---- Task data

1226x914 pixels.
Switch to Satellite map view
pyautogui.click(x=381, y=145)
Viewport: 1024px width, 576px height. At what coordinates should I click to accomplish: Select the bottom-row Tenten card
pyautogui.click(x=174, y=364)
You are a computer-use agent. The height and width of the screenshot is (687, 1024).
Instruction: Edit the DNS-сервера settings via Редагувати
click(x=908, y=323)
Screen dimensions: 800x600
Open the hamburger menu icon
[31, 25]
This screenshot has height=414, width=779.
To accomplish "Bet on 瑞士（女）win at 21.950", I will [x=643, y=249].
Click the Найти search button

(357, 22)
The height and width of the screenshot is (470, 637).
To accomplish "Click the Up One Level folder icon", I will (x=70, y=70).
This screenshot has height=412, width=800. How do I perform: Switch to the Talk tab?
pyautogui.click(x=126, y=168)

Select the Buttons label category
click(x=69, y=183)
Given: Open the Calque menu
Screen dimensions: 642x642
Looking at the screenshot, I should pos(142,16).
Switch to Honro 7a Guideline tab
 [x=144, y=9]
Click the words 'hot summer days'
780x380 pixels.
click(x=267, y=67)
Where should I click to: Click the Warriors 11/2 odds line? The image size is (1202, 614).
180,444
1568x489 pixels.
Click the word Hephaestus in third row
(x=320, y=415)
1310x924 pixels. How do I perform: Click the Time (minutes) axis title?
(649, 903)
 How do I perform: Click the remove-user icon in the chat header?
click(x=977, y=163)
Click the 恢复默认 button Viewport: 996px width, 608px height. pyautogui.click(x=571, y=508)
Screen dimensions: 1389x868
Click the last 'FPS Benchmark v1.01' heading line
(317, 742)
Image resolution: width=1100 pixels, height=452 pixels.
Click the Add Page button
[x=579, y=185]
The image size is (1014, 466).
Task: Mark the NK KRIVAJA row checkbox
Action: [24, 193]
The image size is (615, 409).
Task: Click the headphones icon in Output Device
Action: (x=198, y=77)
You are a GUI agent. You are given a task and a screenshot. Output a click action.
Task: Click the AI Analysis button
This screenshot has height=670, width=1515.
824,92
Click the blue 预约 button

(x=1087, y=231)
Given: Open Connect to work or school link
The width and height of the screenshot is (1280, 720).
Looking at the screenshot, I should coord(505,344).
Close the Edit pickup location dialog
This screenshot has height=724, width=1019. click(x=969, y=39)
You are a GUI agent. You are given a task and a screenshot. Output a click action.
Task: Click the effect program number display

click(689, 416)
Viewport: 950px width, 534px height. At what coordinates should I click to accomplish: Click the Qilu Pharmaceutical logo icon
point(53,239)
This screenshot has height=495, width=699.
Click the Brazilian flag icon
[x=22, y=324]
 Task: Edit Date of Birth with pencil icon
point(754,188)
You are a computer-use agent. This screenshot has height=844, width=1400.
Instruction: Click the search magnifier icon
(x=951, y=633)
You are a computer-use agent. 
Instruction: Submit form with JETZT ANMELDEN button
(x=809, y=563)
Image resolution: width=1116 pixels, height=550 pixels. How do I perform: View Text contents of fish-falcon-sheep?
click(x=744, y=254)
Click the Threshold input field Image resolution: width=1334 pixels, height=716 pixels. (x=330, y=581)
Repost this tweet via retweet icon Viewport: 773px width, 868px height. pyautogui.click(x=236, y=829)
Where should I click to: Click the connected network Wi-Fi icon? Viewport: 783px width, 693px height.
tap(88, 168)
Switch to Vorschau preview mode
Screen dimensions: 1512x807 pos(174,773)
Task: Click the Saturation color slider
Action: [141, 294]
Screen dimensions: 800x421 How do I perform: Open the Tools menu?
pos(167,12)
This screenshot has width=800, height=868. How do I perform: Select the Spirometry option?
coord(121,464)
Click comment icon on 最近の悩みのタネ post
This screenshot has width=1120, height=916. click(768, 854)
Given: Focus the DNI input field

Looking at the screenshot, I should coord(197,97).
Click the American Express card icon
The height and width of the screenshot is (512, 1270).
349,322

--------

Could you print the lines of the records above from the one containing "You are a computer-use agent. This" through the last, exactly and with no additions?

**Task output**
You are a computer-use agent. This screenshot has height=844, width=1400.
Instruction: Click the search magnifier icon
(x=951, y=633)
You are a computer-use agent. 
Instruction: Submit form with JETZT ANMELDEN button
(x=809, y=563)
Image resolution: width=1116 pixels, height=550 pixels. How do I perform: View Text contents of fish-falcon-sheep?
click(x=744, y=254)
Click the Threshold input field Image resolution: width=1334 pixels, height=716 pixels. (x=330, y=581)
Repost this tweet via retweet icon Viewport: 773px width, 868px height. pyautogui.click(x=236, y=829)
Where should I click to: Click the connected network Wi-Fi icon? Viewport: 783px width, 693px height.
tap(88, 168)
Switch to Vorschau preview mode
Screen dimensions: 1512x807 pos(174,773)
Task: Click the Saturation color slider
Action: [141, 294]
Screen dimensions: 800x421 How do I perform: Open the Tools menu?
pos(167,12)
This screenshot has width=800, height=868. How do I perform: Select the Spirometry option?
coord(121,464)
Click comment icon on 最近の悩みのタネ post
This screenshot has width=1120, height=916. click(768, 854)
Given: Focus the DNI input field

Looking at the screenshot, I should coord(197,97).
Click the American Express card icon
The height and width of the screenshot is (512, 1270).
349,322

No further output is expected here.